- _Task objective_: Reproduce the data below in full and exclude every picture.

- _Data section_:

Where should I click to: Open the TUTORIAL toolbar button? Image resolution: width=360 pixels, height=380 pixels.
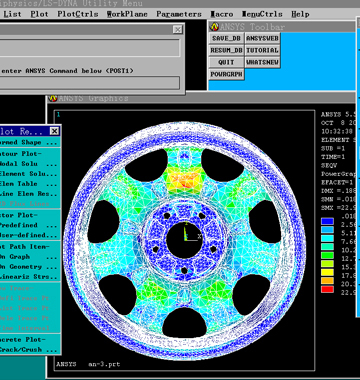(x=262, y=50)
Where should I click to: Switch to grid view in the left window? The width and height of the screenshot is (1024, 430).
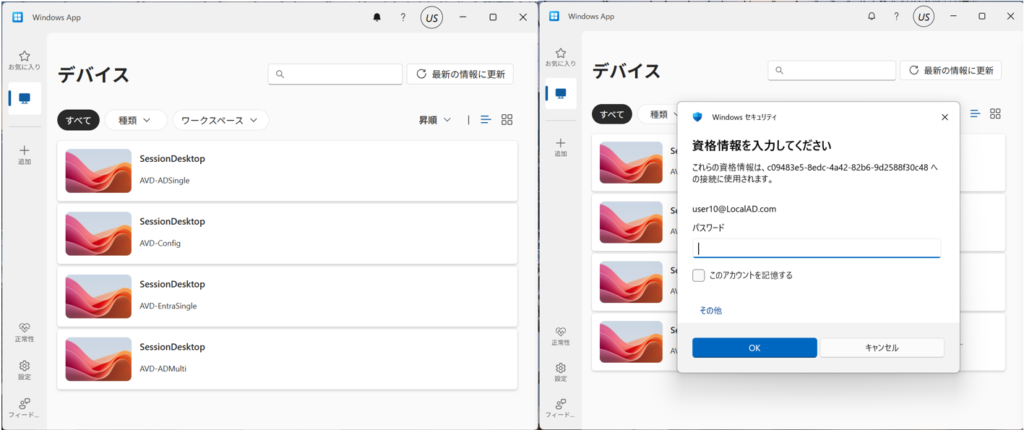[x=507, y=120]
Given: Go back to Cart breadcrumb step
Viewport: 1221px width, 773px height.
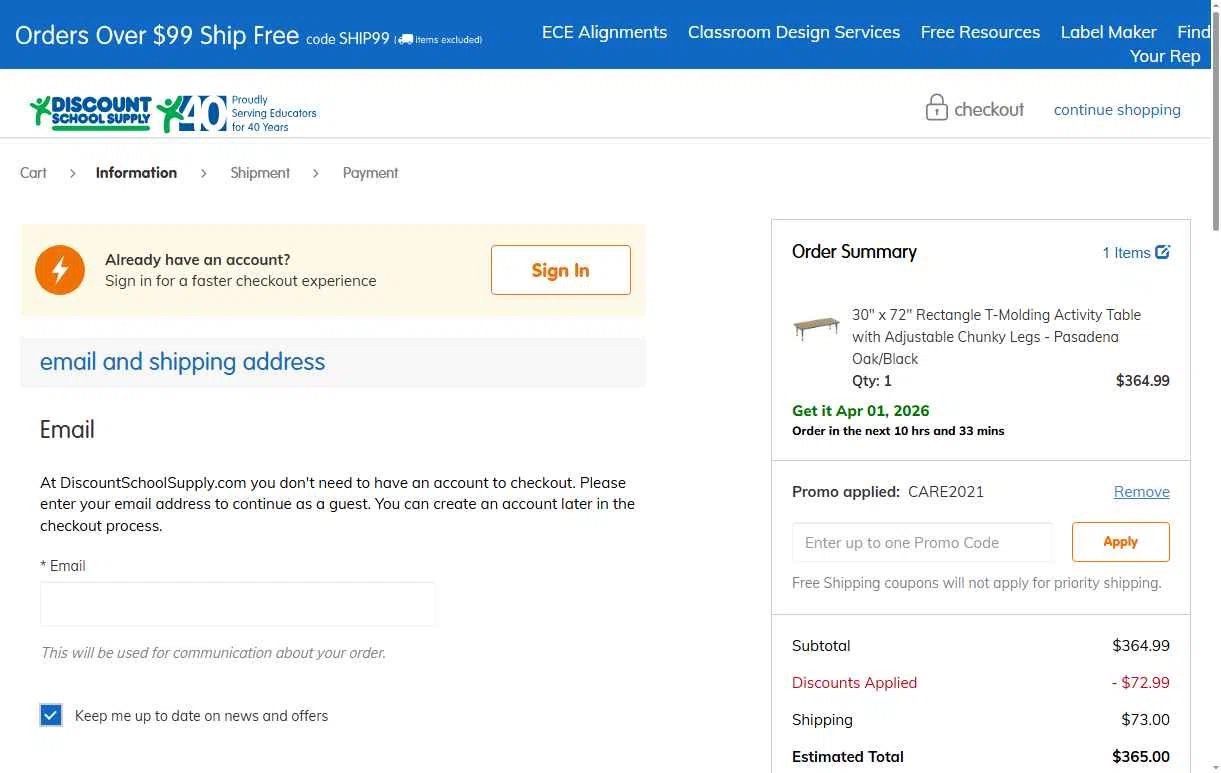Looking at the screenshot, I should tap(33, 173).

- _Exercise answer_:
Where should I click to: Open the TUTORIAL toolbar button? Image resolution: width=360 pixels, height=380 pixels.
(x=262, y=50)
Where should I click to: Switch to grid view in the left window? The width and height of the screenshot is (1024, 430).
[x=507, y=120]
Given: Go back to Cart breadcrumb step
Viewport: 1221px width, 773px height.
Looking at the screenshot, I should tap(33, 173).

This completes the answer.